- _Reading text_
If you wanted it to work, you could use single quotes instead of double quotes:
find www/*.html -type f -exec sh -c 'echo $(basename {})' \;
However, making echo repeat to standard output what basename would have written to standard output anyway is a little pointless:
find www/*.html -type f -exec sh -c 'basename {}' \;
and we can reduce that still further, of course, to:
find www/*.html -type f -exec basename {} \;
Could you also explain the difference between single quotes and double quotes here?
This is routine shell behaviour. Let's take a slightly different command (but only slightly — the names of the files could be anywhere under the www directory, not just one level down), and look at the single-quote (SQ) and double-quote (DQ) versions of the command:
find www -name '*.html' -type f -exec sh -c "echo $(basename {})" \; # DQ
find www -name '*.html' -type f -exec sh -c 'echo $(basename {})' \; # SQ
The single quotes pass the material enclosed direct to the command. Thus, in the SQ command line, the shell that launches find removes the enclosing quotes and the find command sees its $9 argument as:
echo $(basename {})
because the shell removes the quotes. By comparison, the material in the double quotes is processed by the shell. Thus, in the DQ command line, the shell (that launches find — not the one launched by find) sees the $(basename {}) part of the string and executes it, getting back {}, so the string it passes to find as its $9 argument is:
echo {}
Now, when find does its -exec action, in both cases it replaces the {} by the filename that it just found (for sake of argument, www/pics/index.html). Thus, you get two different commands being executed:
sh -c 'echo $(basename www/pics/index.html)' # SQ
sh -c "echo www/pics/index.html" # DQ
There's a (slight) notational cheat going on there — those are the equivalent commands that you'd type at the shell. The $2 of the shell that is launched actually has no quotes in it in either case — the launched shell does not see any quotes.
As you can see, the DQ command simply echoes the file name; the SQ command runs the basename command and captures its output, and then echoes the captured output. A little bit of reductionist thinking shows that the DQ command could be written as -print instead of using -exec, and the SQ command could be written as -exec basename {} \;.

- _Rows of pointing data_

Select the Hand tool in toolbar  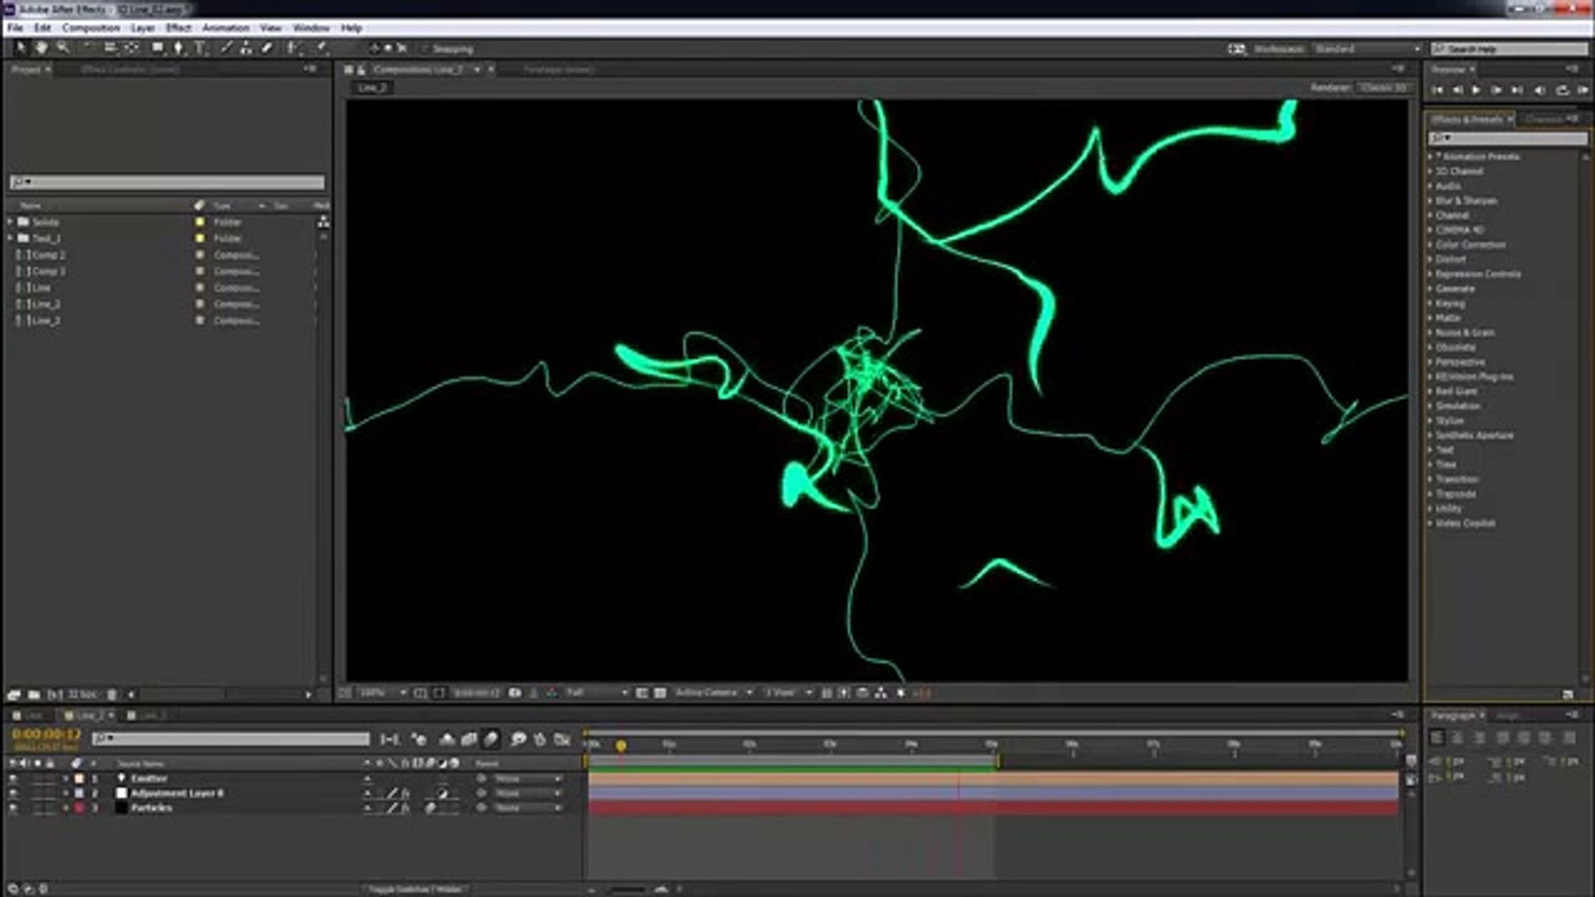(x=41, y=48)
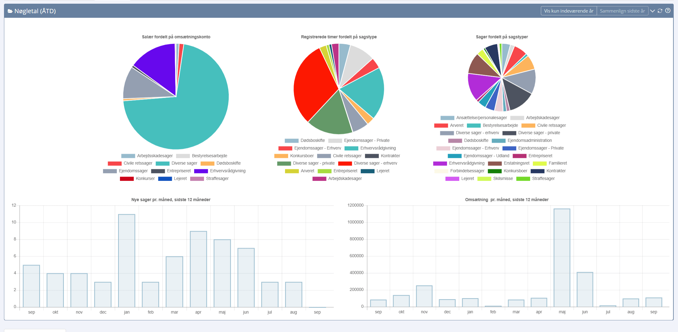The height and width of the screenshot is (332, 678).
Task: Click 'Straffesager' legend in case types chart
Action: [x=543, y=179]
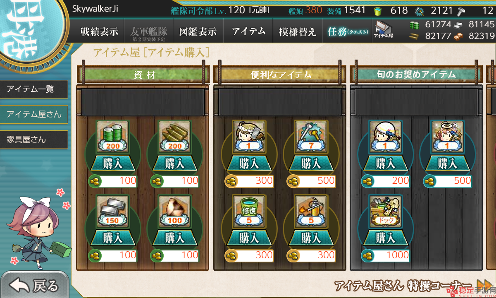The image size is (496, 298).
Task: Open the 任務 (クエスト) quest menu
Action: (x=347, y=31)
==
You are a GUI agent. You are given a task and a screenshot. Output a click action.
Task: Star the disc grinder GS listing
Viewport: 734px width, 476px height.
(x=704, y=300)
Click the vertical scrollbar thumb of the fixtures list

- _Work required_
In the text on quoting with find, what could the double-quote command be written as instead of using -exec?

- _The solution_
-print